- Uber's stock spiked after the ride-hailing company announced it will buy back up to $7 billion worth of company shares.
- The news comes a week after Uber reported fourth-quarter results that beat Wall Street's earnings and revenue estimates.
- "Today's authorization of our first-ever share repurchase program is a vote of confidence in the company's strong financial momentum," Uber CFO Prashanth Mahendra-Rajah said in a press release.
Uber's stock closed up more than 14% on Wednesday after the ride-hailing company announced it will buy back up to $7 billion worth of company shares.
"Today's authorization of our first-ever share repurchase program is a vote of confidence in the company's strong financial momentum," Uber CFO Prashanth Mahendra-Rajah said in a press release Wednesday morning.

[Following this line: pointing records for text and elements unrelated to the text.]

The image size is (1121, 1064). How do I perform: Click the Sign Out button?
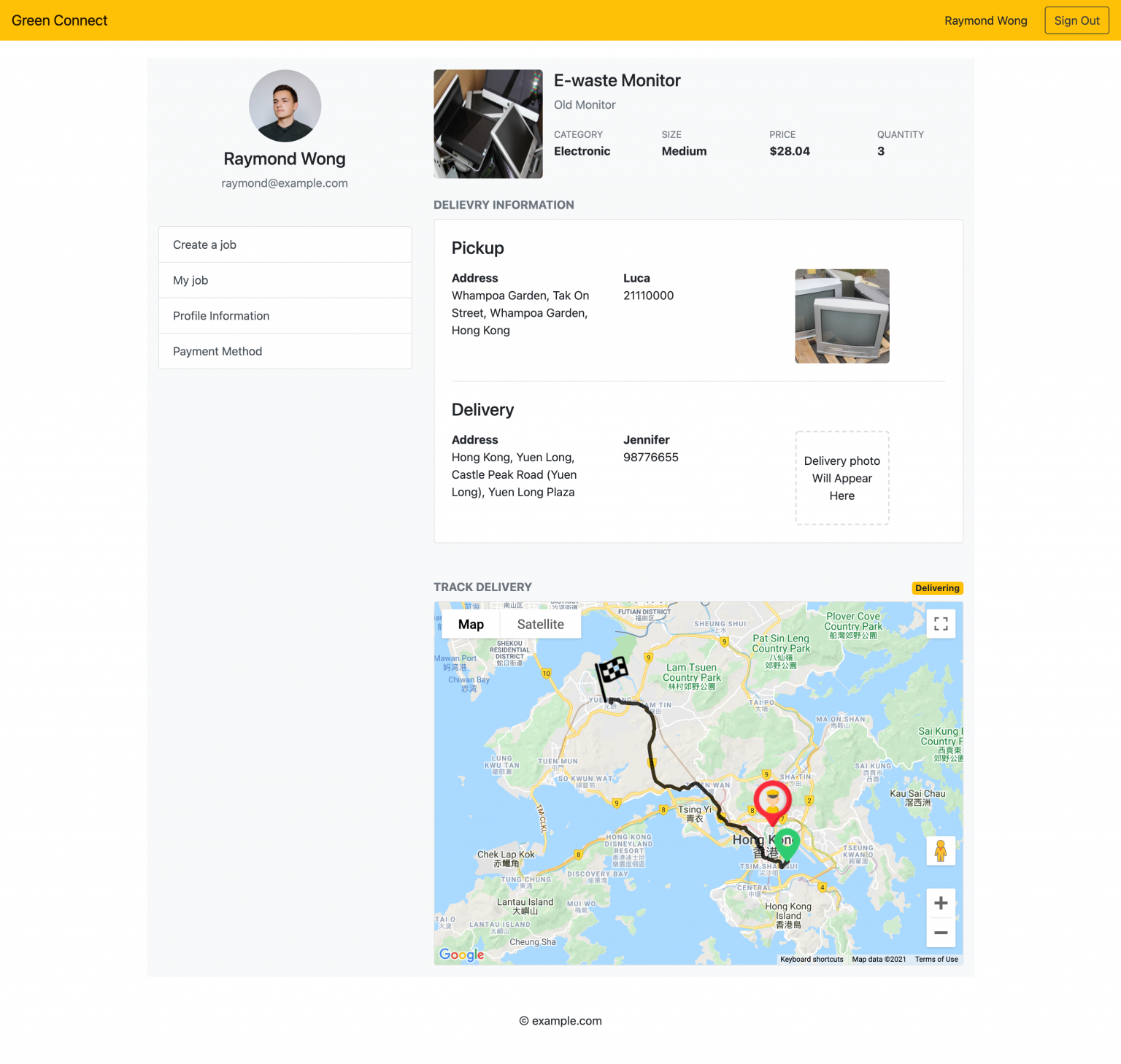[1076, 20]
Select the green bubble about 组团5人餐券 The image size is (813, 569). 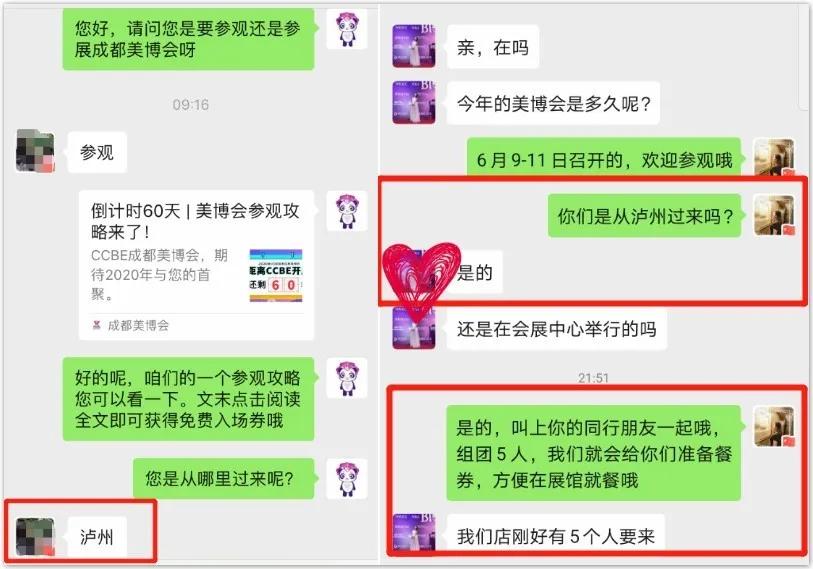[594, 453]
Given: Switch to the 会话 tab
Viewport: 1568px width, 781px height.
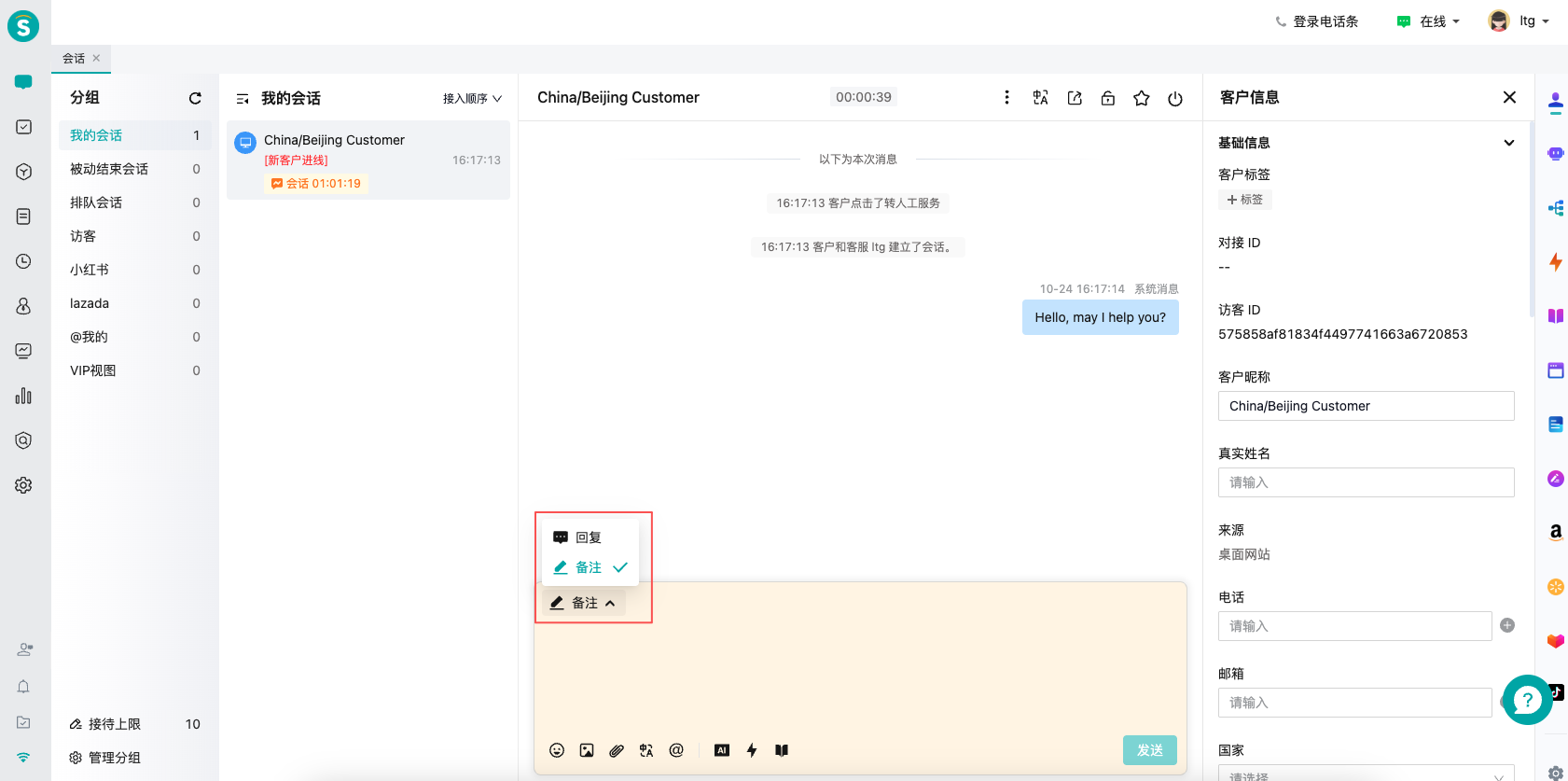Looking at the screenshot, I should pyautogui.click(x=74, y=58).

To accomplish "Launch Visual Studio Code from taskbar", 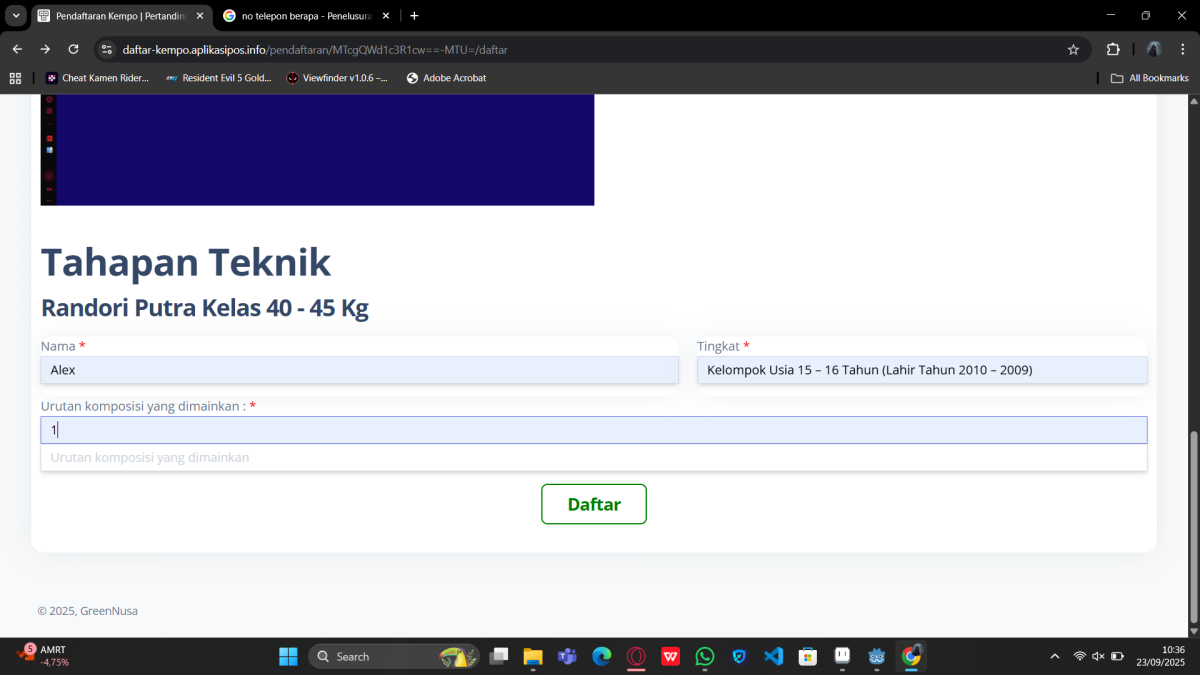I will click(773, 656).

Mahendra-Rajah added that Uber "will be thoughtful as it relates to the pace of our buyback, beginning with actions that partially offset stock-based compensation, and working towards a consistent reduction in share count."
The buyback news comes a week after Uber reported fourth-quarter results that beat Wall Street's earnings and revenue estimates.
CEO Dara Khosrowshahi called 2023 a year of "sustainable, profitable growth for Uber," and told CNBC in an interview Feb. 7 that a shift in consumer spending from retail to services has bolstered the company's performance.
Uber's mobility segment revenue was up 34% from the year prior, and its delivery segment's revenue was up 6% from the year before.